Continuous interferon-gamma or tumor necrosis factor-alpha exposure of enterocytes attenuates cell death responses.

Short-term stimulation (i.e. <2 days) with tumor necrosis factor-alpha (TNF-alpha) or interferon-gamma (IFN-gamma) cause growth arrest and sensitize epithelial cells to CD95 (Fas/Apo-1)-mediated cell death. The effect of long-term cytokine exposure on viability, proliferation, and apoptosis response of colonic epithelial cells is unknown and addressed in this study. In the present study HT29 and DLD-1 colonic cells were stimulated with either TNF-alpha or IFN-gamma at varying concentrations for 2-9 days. Viability and proliferation was assessed.
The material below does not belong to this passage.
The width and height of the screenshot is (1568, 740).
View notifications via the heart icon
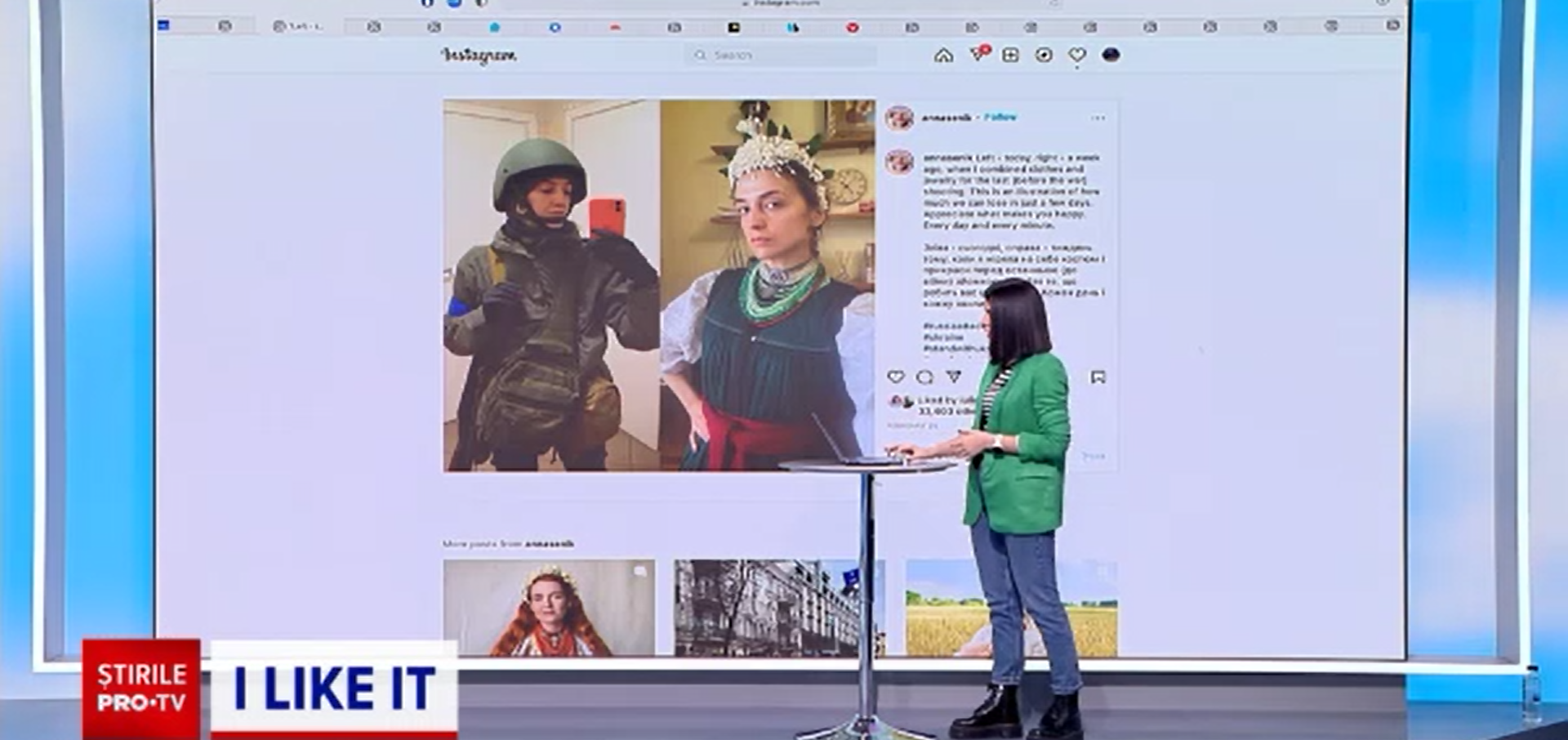pyautogui.click(x=1078, y=56)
CD95-mediated cell death response was determined. IFN-gamma caused decreased viability at high concentrations (1 nM), whereas lower concentrations (10-100 pM) only caused a transient growth arrest. TNF-alpha (100 pM) did not affect cell growth. Cells stimulated for 8 days with IFN-gamma (10 pM) or TNF-alpha (100 pM) had higher proliferation rates than controls or cells stimulated for 2 days (p < 0.05). Whereas the spontaneous cell death increased slightly during continuous cytokine exposure the CD95L response decreased (P < 0.01). Colonic cells continuously exposed to IFN-gamma or TNF-alpha had cell turnover characteristics that resemble findings in patients with UC. Increased proliferation and decreased cell death response may act as a counter regulatory mechanism that limits the damaging effects of cytokines.